Quelques années plus tard, consciente du fait que notre séduction n’est pas indexée à la quantité de lumière qu’on reflète, on se met à ricaner devant les fringues pailletées. On prend de haut la p’tite lycéenne de 15 ans qui tripote une tunique toute rebrodée de sequins, pendant qu’on se dirige d’un air hautain vers les t-shirts blancs unis impeccablement coupés.

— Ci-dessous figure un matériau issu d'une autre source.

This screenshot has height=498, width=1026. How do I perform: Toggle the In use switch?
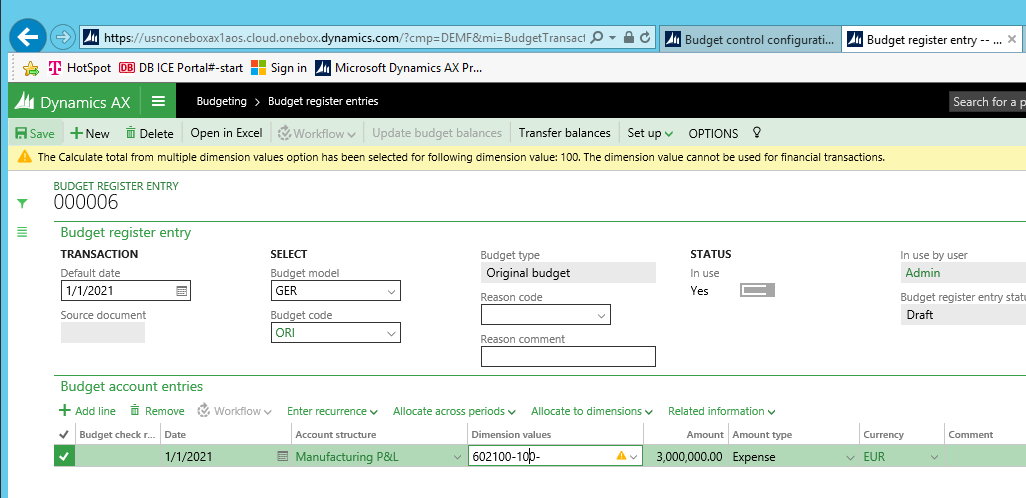pos(757,290)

Et puis un jour, on comprend que la fashion n’est pas un espace d’exclusion. Que ce qui est moche est rarement le vêtement en soi (parfois si, mais pas toujours) mais plutôt la façon de le porter. Que désassortir, provoquer le choc des contraires est la plus sûre manière de parvenir à la beauté.

Imaginez les deux tenues streetwear ci-contre avec des t-shirts noirs classiques.
Sans intérêt et cradingue, même.

Imaginez ces deux t-shirts pailletés ci-contre avec des fringues plus habillées. Overdressed, à tous les coups.

Voyez comme, associés ensemble, le streetwear (en flanelle tout de même) et la paillette font des étincelles.